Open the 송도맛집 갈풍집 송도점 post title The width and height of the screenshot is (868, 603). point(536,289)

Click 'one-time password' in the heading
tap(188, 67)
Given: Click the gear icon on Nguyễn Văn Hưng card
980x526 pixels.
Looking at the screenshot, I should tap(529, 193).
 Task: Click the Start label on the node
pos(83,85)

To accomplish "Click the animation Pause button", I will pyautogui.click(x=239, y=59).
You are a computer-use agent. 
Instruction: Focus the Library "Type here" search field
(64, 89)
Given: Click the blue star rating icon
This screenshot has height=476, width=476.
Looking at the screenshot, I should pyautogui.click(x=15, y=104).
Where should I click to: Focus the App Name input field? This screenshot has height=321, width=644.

- [Task item]:
The expected output is each line of the records above that includes the word "Given".

- [Task solution]:
Given: Click the gear icon on Nguyễn Văn Hưng card
Given: Click the blue star rating icon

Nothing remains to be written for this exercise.